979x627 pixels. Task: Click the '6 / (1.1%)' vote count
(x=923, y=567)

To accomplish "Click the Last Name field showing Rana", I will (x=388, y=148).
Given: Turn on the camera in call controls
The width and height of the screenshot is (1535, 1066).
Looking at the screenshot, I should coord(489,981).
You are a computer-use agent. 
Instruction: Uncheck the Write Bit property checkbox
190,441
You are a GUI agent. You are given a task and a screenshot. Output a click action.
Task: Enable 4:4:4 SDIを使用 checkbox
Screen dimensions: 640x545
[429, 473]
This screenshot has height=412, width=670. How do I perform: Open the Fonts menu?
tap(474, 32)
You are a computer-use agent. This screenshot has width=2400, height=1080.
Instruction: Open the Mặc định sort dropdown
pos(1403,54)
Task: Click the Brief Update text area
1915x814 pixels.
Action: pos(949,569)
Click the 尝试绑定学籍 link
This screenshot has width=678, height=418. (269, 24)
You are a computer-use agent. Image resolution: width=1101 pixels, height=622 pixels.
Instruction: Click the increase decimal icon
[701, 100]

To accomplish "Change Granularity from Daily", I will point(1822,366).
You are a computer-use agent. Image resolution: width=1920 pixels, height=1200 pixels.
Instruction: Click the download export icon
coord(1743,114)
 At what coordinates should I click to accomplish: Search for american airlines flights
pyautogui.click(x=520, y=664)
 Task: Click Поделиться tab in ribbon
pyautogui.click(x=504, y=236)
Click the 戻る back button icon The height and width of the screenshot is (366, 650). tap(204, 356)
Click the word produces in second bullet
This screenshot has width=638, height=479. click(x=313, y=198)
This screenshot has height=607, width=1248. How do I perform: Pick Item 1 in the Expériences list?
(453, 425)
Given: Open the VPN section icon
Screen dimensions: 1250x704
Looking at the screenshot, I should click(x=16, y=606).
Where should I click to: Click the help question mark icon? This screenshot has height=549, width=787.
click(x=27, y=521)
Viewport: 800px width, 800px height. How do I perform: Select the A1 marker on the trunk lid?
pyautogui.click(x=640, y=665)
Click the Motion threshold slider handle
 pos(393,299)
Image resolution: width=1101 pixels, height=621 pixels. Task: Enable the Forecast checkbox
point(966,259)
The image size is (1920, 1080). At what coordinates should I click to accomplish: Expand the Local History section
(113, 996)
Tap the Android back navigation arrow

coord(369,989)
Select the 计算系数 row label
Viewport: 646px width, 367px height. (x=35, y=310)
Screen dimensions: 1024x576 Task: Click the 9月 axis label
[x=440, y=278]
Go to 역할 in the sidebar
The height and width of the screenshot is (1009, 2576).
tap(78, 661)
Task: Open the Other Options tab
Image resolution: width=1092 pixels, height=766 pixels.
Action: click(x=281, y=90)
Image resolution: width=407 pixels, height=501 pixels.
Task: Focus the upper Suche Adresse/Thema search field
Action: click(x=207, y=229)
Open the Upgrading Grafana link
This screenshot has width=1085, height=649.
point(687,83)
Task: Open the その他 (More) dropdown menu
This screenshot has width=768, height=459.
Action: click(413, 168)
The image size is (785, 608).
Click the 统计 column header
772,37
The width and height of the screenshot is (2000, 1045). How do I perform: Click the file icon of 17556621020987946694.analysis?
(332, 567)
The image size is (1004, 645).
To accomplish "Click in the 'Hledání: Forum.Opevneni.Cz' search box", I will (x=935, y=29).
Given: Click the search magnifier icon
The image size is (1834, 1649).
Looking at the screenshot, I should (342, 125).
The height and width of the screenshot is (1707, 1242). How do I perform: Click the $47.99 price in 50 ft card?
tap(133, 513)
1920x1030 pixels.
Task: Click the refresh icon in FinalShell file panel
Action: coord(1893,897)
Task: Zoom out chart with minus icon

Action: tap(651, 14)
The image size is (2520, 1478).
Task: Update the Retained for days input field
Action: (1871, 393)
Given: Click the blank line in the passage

######

*WHAT YOU HAVE TO DO:*
Rewrite the entries as a numbered list, from the line containing "This screenshot has height=607, width=1248." through the line containing "Looking at the screenshot, I should click(x=16, y=606).", both included. Leave out any blank lines.

*TASK RESULT:*
1. This screenshot has height=607, width=1248. How do I perform: Pick Item 1 in the Expériences list?
2. (453, 425)
3. Given: Open the VPN section icon
4. Screen dimensions: 1250x704
5. Looking at the screenshot, I should click(x=16, y=606).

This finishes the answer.